Like many organizations, Glendon’s current data centre is running out of space, with air conditioning costs reaching their limit. There was also an attitude among some researchers that a dedicated server is needed for each research project, which means many machines aren’t getting the best utilization, he said.
“Server deployment was becoming a nightmare,” he said. “It takes a long time to get the servers. You have to quote the server, order the server, find a space in the machine room, configure the server and then it’s up and running.”
While a “fully burdened” server might cost Glendon about $8,000, Therrien said the virtualization software would mean the Sun boxes could cost far less. The school also estimates it will save $60,000 in reduced help-desk costs over three years.
“We host faculty servers or those owned by departments and clubs. It’s kind of tricky to let these people in your machine room in the data centre – you never know what’s going to happen,” Therrien said. The VM tools will allow Glendon to manage its machines remotely.
Sun Microsystems of Canada director of education and research Lynne Zucker said a variety of schools are exploring virtualization as a means of dealing with the ad hoc nature of server deployments. “Everybody gets to their crisis point – their data centre gets full, their power requirements exceed what they have available,” she said. “Very often they’re coming back to this consolidation idea.”
While StorageTek was strong on the tape storage side of the market, its acquisition by Sun last year has opened up considerable opportunities in the overall infrastructure space, Zucker said.

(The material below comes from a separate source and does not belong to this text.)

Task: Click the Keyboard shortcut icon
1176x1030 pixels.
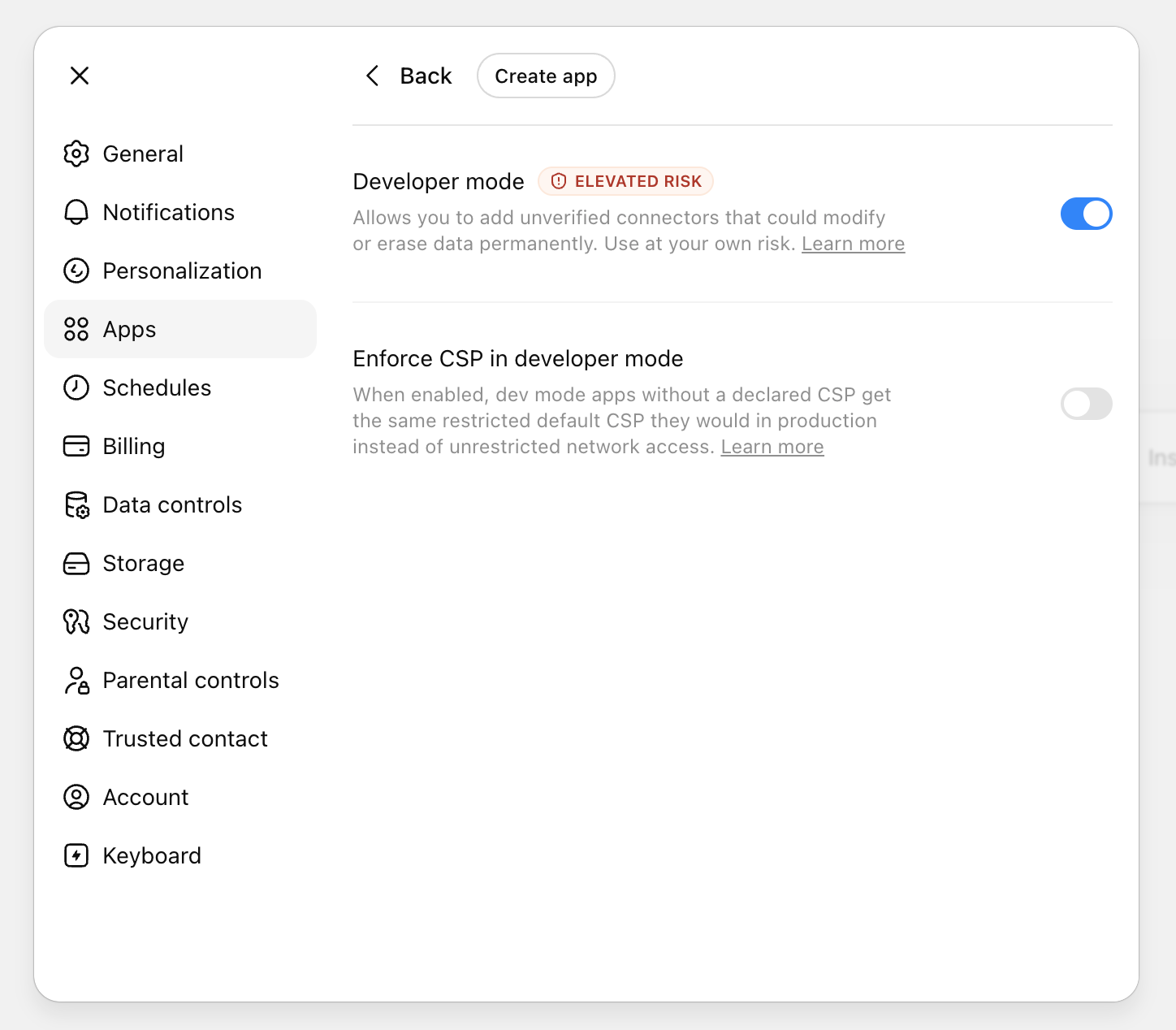Action: (x=76, y=855)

According to Forrester Research Inc., server virtualization is surpassing other forms of virtualization, such as storage and network virtualization. Forrester surveyed more than 1,200 enterprises and found that 75 per cent of them are aware of server virtualization technologies, 26 per cent have implemented them and eight per cent were planning to pilot them by the end of this past summer. Forrester attributes the rapid adoption to several factors, such as reduced costs for making infrastructure more flexible over time. “Unlike computer grid technologies, which require architectural changes, server virtualization allows firms to easily encapsulate existing applications into containers that can be moved between physical servers,” Forrester writes in its report, Server Virtualization Goes Mainstream.